Comment 27 auxsvr 2012-10-30 09:25:52 UTC
In my case the problem is triggered by ethtool -s eth0 autoneg off which is executed by the laptop-mode scripts when on battery. I will check the patch later, I'm too busy at the moment.
Comment 28 auxsvr 2012-11-18 18:05:35 UTC
Just tried the patch on 3.7-rc5 and the connection stops with ethtool -s eth0 autoneg off duplex full speed 100, yet it is restored with ethtool -s eth0 autoneg on, which wouldn't work before (no module reload necessary). Also, there is no error message in the log. This looks fixed to me.
Comment 29 auxsvr 2012-11-19 07:53:00 UTC
Well, I just tried 3.6.3 without the patch and it has the same behaviour, i.e. with autoneg off the connection stops and resumes with autoneg on, without errors.

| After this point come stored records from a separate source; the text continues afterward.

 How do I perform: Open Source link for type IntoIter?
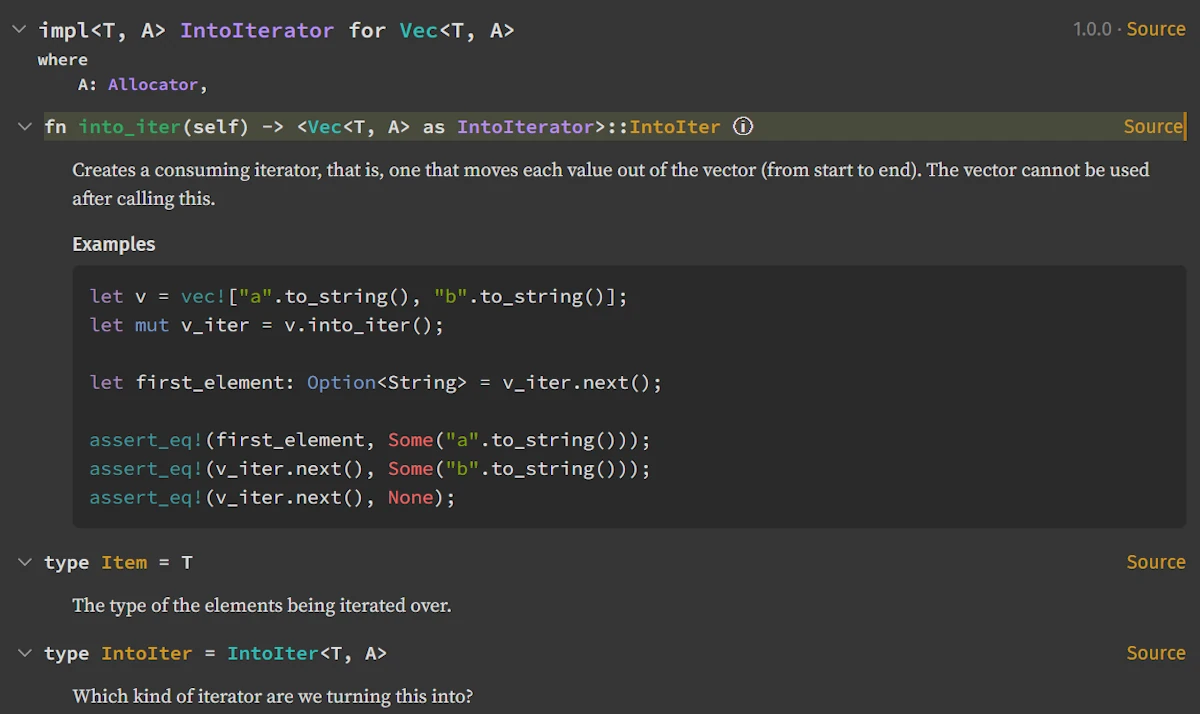1155,653
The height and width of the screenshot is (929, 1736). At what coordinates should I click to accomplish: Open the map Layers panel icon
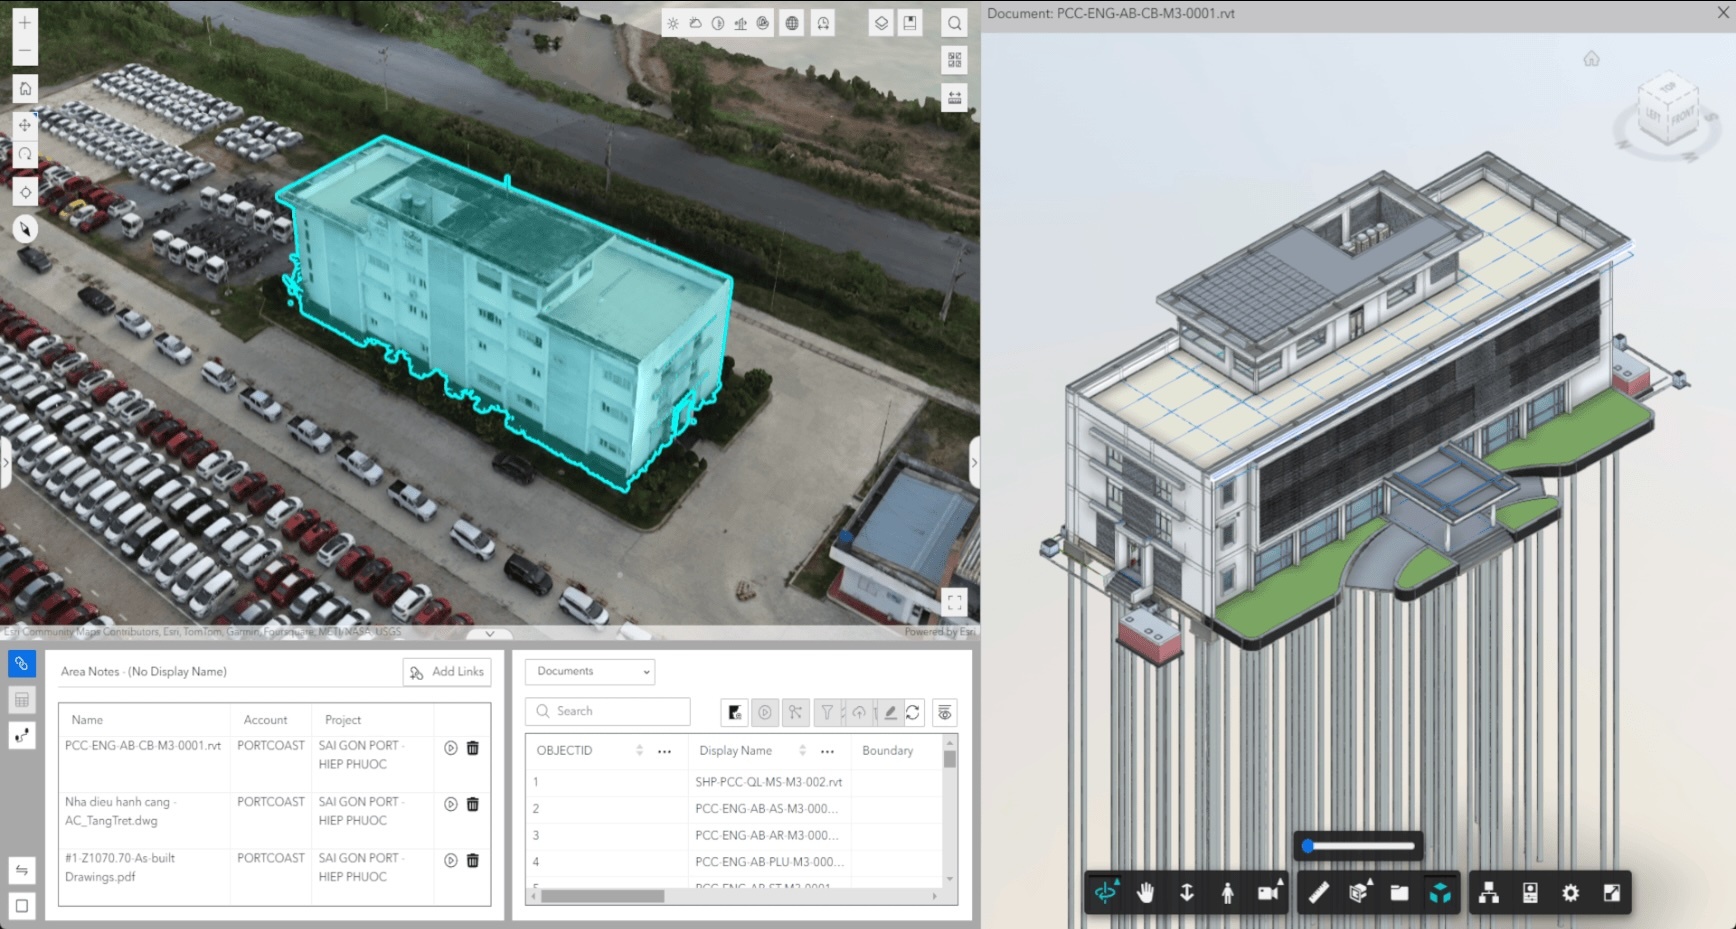click(881, 23)
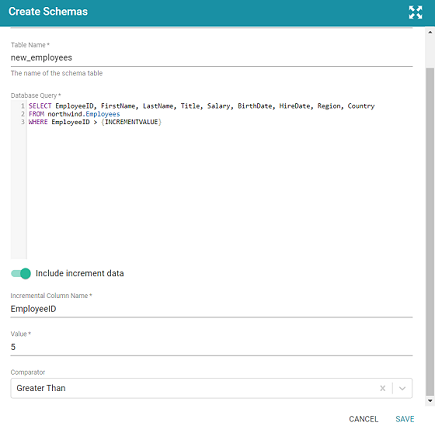Place cursor on SELECT query line one

click(202, 106)
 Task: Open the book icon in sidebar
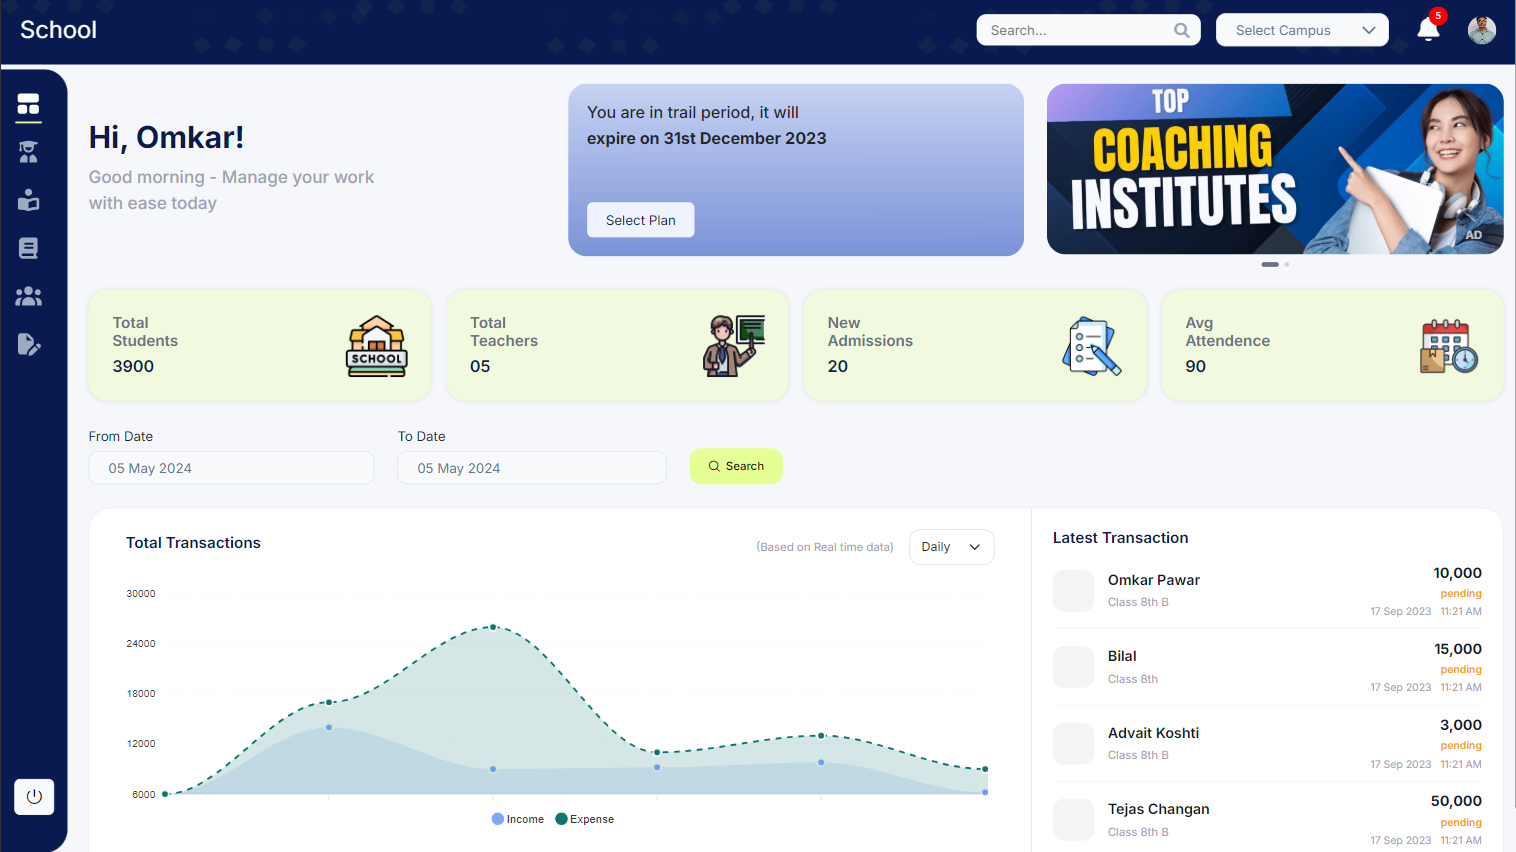tap(28, 248)
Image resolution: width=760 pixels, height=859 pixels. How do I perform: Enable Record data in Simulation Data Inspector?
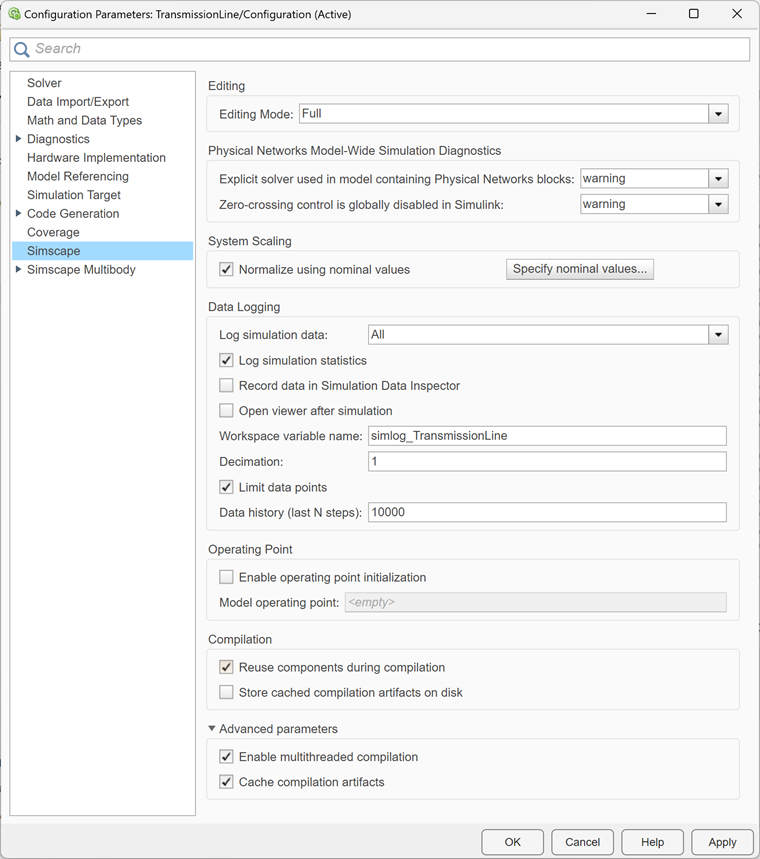point(226,385)
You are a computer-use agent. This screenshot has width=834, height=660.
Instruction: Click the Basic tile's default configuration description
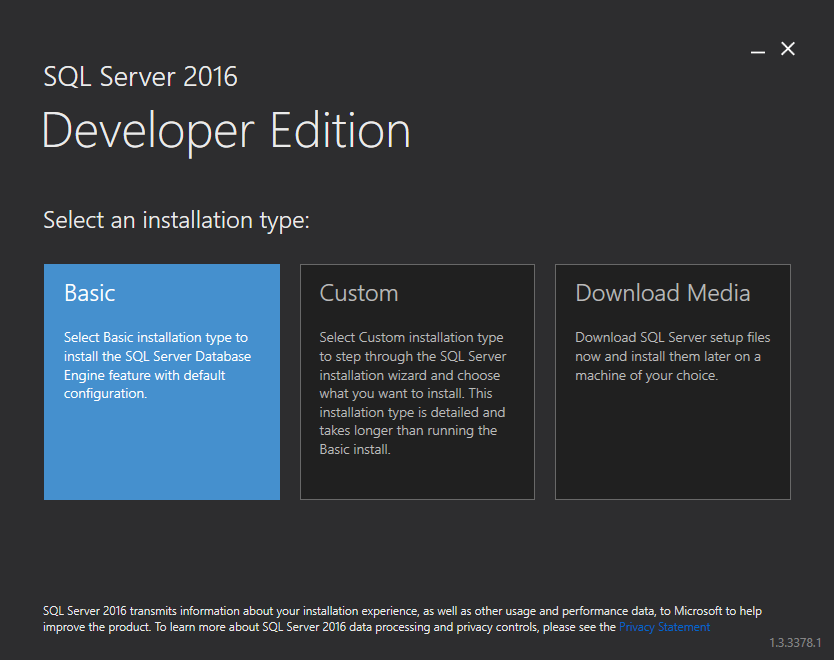click(x=157, y=366)
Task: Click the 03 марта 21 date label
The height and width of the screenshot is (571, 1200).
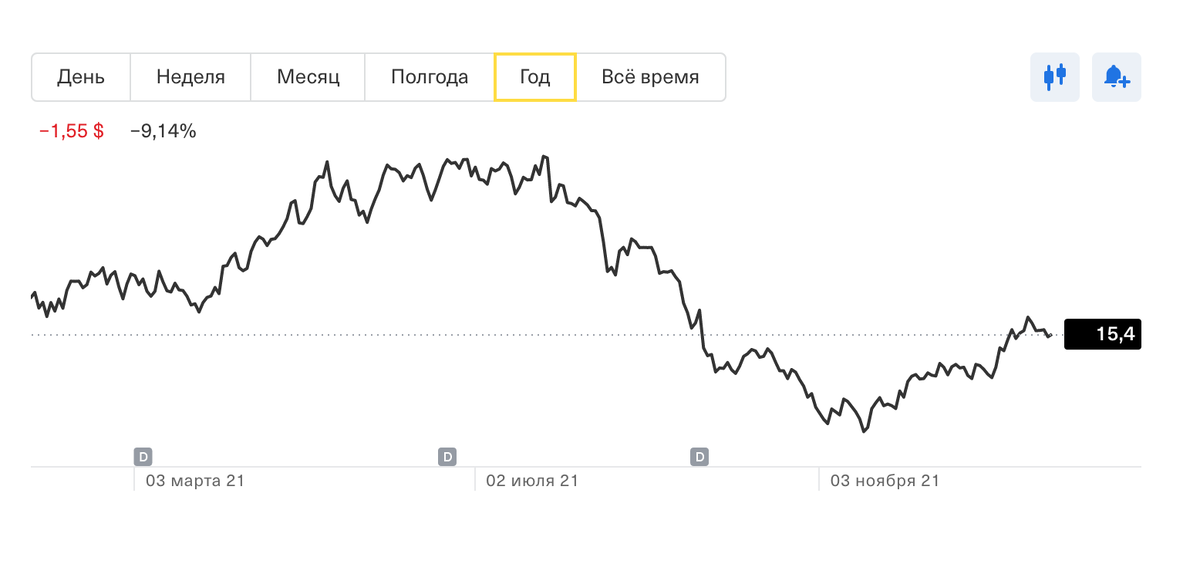Action: [195, 481]
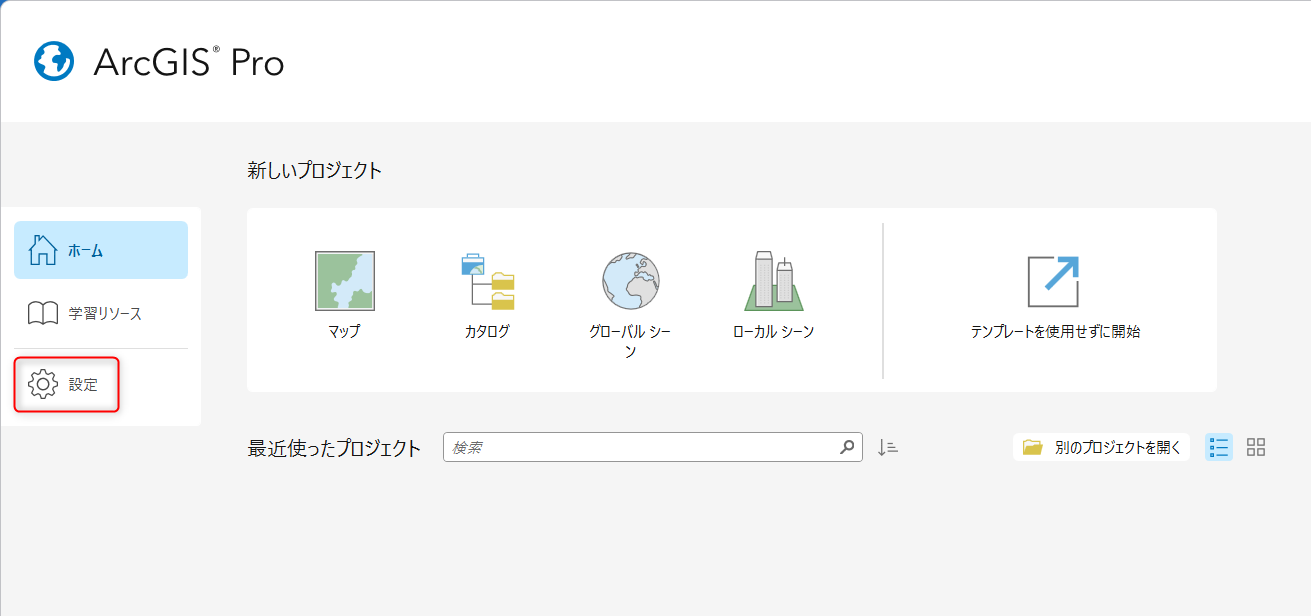This screenshot has height=616, width=1311.
Task: Click the 最近使ったプロジェクト heading
Action: (334, 448)
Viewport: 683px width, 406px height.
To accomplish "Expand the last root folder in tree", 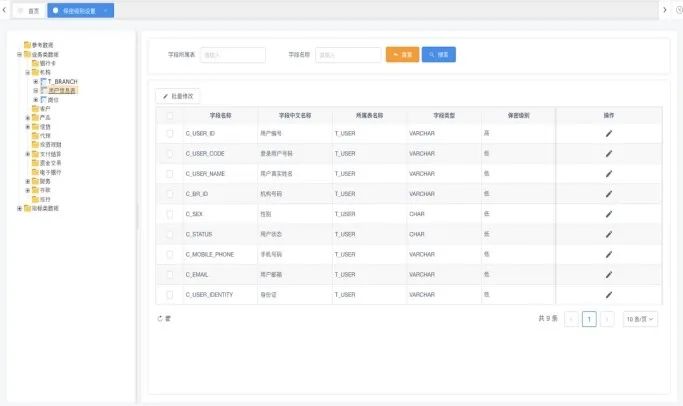I will [x=20, y=208].
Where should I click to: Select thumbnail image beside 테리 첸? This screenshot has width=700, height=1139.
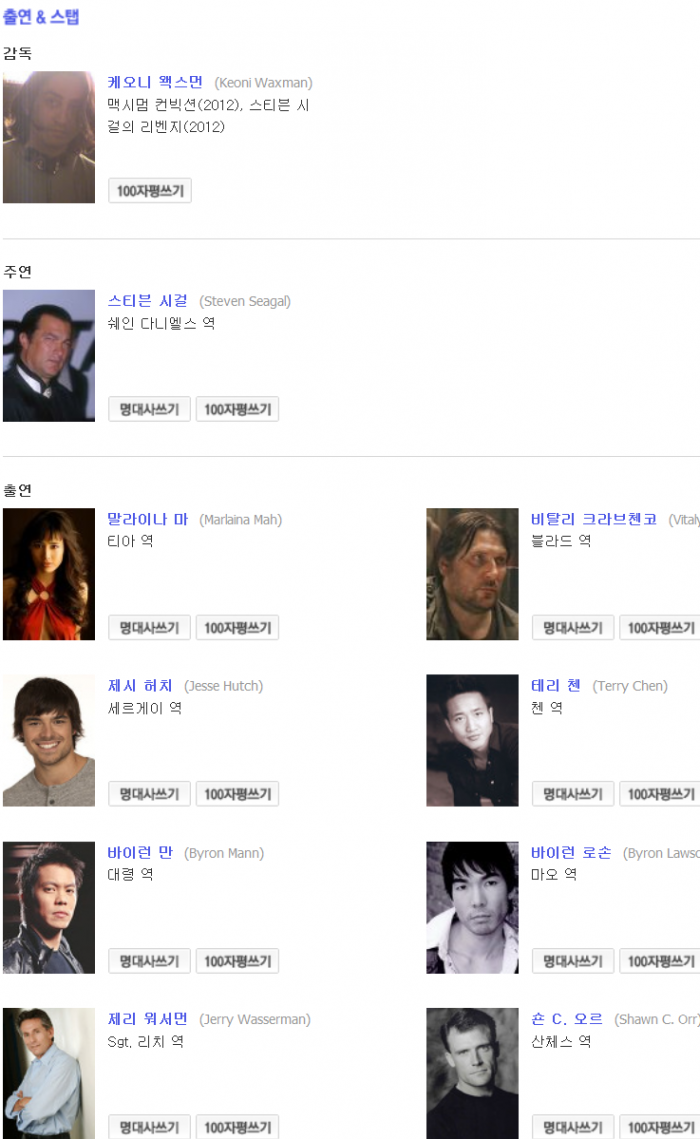tap(472, 740)
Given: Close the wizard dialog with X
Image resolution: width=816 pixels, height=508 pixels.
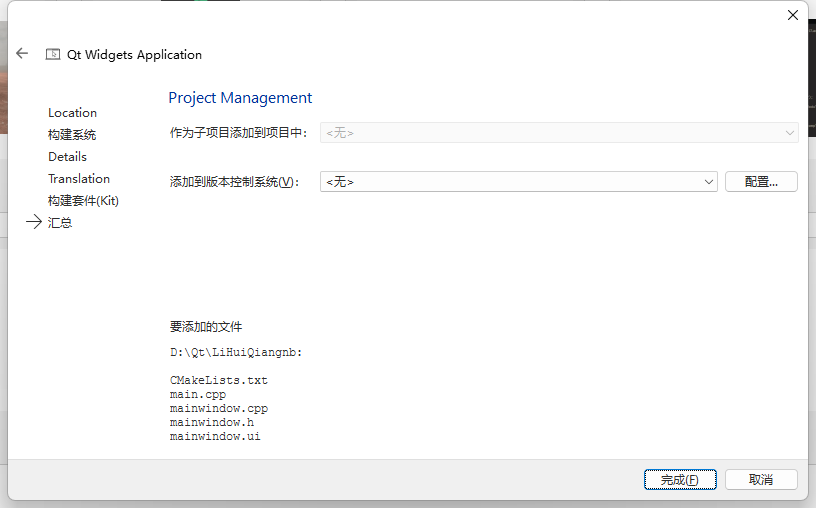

Hopefully, it won't take many suspend-resume cycles to observe the problem reported originally.
Comment 30 Bjorn Helgaas 2013-09-10 22:38:32 UTC
I'm closing this for lack of information. If the problem still occurs on a recent kernel (v3.11), please reopen the bug and attach the complete dmesg and "lspci -vv" logs.